The Employers' Association

The Employers’ Association (TEA) is a not-for-profit employers’ association, formed in 1939, with offices in Grand Rapids serving the West Michigan employer community. We help more than 600 member companies maximize employee productivity and minimize employer liability through human resources and management advice, training, survey data, and consulting services.

TEA is in the business of helping people. This blog is intended to address human issues, concerns and the things that impact people - be they self-perpetuated or externally imposed. Feel free to respond to the thoughts presented here, for without each other, we are nothing!

Tuesday, December 4, 2012


One of the key principles in any relationship – be it professional or personal – is that much can be accomplished IF you do not care who receives the credit for it. Though it is human nature to want recognition for successfully implementing an idea, an individual becomes a leader when he or she realizes that being responsible for something is often more important than receiving credit for its accomplishment.

A relationship will be strengthened by actively engaging in cooperative reasoning – through openly discussing all possibilities before acting to bring to fruition one individual’s probabilities. Originating alternative ideas or concepts is critical to initiate change BUT the implementation of change can often be more effective if the “doers” are empowered to act so that the “dreamers” can more freely innovate. Maturity within a relationship (or success in a managerial position) comes when the originators of ideas internalize the reality that while “doers” tend receive credit for their performance in bringing ideas to fruition they would never have acted had a new idea or direction not been brought to the surface by a “dreamer.” We far too often try to pull everyone in the direction we want to go or step over those that appear to be in our way rather than lifting those around us up and rising to the top upon their shoulders.

We unleash the potential of those around us to create change when we formulate an idea then communicate the results we wish to accomplish to those that will be implementing the change rather than telling them what to do and how to bring our thoughts to fruition. We create dependency in our relationships when we tell others what to do and when to do it rather than simply defining our goals and monitoring progress towards their accomplishment. A relationship constructed upon a foundation of dependent reliance on the thoughts and ideas of another cannot be meaningful. Growth or success beyond that which one has already achieved cannot occur until a leader (in either a business or a personal relationship) equips those around him or her with tools that allow for independent thoughts and actions.

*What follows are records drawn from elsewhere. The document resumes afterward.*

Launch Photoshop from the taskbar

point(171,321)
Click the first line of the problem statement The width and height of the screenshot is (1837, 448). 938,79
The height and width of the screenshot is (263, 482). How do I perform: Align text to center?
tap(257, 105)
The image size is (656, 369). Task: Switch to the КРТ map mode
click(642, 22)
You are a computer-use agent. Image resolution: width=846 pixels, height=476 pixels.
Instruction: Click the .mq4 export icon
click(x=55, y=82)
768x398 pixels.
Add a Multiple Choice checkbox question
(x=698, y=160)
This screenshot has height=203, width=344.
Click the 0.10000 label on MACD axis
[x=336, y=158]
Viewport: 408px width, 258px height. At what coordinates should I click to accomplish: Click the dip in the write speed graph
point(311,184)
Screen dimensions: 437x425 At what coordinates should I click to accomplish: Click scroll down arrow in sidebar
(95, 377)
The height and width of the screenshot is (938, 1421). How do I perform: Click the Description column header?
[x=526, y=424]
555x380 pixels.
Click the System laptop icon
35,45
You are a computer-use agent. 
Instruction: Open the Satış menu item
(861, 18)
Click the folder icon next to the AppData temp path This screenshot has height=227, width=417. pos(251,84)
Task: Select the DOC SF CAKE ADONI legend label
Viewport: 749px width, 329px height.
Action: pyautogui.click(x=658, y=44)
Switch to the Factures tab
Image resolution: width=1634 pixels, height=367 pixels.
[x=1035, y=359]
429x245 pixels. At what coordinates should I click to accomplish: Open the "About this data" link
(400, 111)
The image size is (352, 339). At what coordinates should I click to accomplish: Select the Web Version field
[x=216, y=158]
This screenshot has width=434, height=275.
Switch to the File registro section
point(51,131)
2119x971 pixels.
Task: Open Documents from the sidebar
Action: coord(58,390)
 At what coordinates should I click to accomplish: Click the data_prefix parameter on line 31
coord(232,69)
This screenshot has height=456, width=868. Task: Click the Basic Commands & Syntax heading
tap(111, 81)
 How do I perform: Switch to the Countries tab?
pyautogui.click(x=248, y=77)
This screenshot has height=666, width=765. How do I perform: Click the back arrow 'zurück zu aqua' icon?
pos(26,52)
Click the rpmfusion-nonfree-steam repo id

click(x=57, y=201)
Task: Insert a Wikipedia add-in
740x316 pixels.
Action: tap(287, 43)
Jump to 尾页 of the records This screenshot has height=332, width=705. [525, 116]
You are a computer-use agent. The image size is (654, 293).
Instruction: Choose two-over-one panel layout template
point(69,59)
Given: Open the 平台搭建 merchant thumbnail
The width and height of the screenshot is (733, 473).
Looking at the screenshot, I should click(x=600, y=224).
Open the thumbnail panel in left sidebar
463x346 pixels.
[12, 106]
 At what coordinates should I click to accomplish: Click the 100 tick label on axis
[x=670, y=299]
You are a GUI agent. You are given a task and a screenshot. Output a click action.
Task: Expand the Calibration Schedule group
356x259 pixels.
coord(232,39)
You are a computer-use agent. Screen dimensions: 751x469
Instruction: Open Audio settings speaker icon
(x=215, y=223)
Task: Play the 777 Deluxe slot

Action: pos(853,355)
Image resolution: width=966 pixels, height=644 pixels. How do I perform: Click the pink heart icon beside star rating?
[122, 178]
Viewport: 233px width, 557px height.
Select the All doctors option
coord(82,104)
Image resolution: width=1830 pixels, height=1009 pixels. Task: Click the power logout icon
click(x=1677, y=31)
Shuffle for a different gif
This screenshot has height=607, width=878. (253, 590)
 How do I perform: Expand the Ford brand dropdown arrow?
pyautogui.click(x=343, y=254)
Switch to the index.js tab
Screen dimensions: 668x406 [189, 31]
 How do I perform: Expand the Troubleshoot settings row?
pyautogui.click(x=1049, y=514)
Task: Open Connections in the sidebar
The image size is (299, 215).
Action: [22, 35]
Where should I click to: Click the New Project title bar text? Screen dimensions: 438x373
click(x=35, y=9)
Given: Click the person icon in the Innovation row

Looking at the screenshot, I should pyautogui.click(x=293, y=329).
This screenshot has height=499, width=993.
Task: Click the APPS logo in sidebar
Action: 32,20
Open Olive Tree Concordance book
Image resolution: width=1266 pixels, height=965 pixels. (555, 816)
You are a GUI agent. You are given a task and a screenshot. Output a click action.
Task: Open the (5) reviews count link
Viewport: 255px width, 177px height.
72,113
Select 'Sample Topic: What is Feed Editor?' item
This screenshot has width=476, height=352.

Great leaders originate ideas, communicate expectations then move on to consider new alternatives while monitoring the progress of those left to accomplish their initiatives. They are rarely around when the tasks they initiate are completed so will not often receive direct recognition for the results – rather they celebrate in the accomplishments of others, recognizing that great rewards will ultimately come to those who can selflessly initiate change.

Those that seek recognition for their ideas and actions often lose sight of their long-term objectives and fail to meet their ultimate goals. To achieve greatness, seek it within the accomplishments of those with whom you have relationships. Leverage the capabilities of those you have equipped to act upon your ideas rather than limiting your potential to only those things you can accomplish on your own. Find yourself as you lead others through their darkness and they will help to light your way as they begin to find themselves.